I have over 100 RSS feeds I've organized into different categories. It lets me get the latest updates from many websites all in one place. Even though some feeds now only supply a headline or partial article, it's still a much faster and comfortable experience than relying on Twitter or Reddit to do the same thing.
I've been using NewsBlur (and syncing with Reeder on mobile) ever since Google killed their RSS service. It supports parsing some non-RSS sites and services, as well.
I use NewsBlur as a backend and Unread as a front end and absolutely love it. For whatever reason unread can often pull the entire article when NewsBlur won’t. Works great!
I switched to feedbro, because the feeds started to fill with anxiety driven news. So i needed something with good filtering.
It's a browser plugin. Very modifiable, looks fine and behaves well. All that it misses is a way to sync to a service. Has manual backups for feeds and filter-rules.
Tip.
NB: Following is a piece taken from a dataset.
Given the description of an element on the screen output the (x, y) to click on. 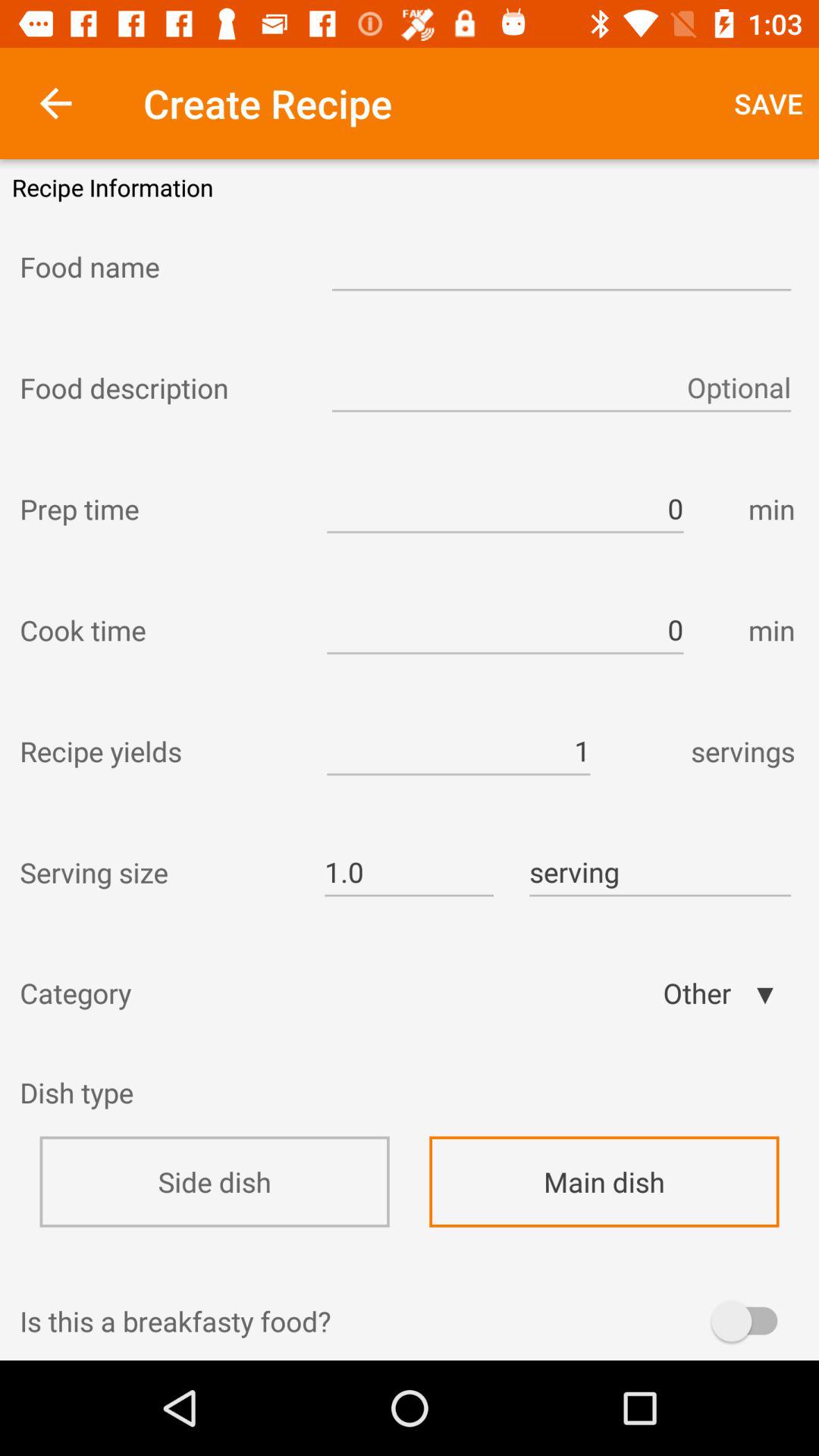
tap the item next to the 1.0 icon (157, 872)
It can handle youtube channels and twitter users feeds.
I self host FreshRSS and among the many sites I subscribe to, I also subscribe to quite a few hashtags on Mastodon which I'm aware isn't highly publicised so not everyone knows you can do that.
If someone reads this comment that didn't know you could do that -
Instance/tags/hashtag.rss
Eg:
https://mastodon.social/tags/introduction.rss
You are welcome.
(Set your purge limits aggressively, because despite people suggesting otherwise, you will very quickly have thousands of unread articles to trawl through)
For some reason, I could never get into RSS readers. I tried, but quickly felt overwhelmed and gave up. I've tried to get back into it over and over again, but always get just absolutely rocked by the amount of content that can be pulled in and get discouraged. It's also hard and daunting to think about getting into it at this point, now, because there's so much content out there that I don't even know where to start with adding RSS links of stuff I follow...because sometimes I don't even know where I get my stuff from (just from all over, Instagram, Twitter, Reddit, email newsletters, kbin, Google News, etc.)
I use snownews in Linux, and had just figured out how to subscribed to RSS feeds of Reddit subs a week and a half ago. Whoops.
Anyone have any good suggestions for blogs to follow? I just downloaded inoreader and followed some of the suggested ones on there, but I used RSS so long ago I don't remember anything I used to really follow outside of my current interests.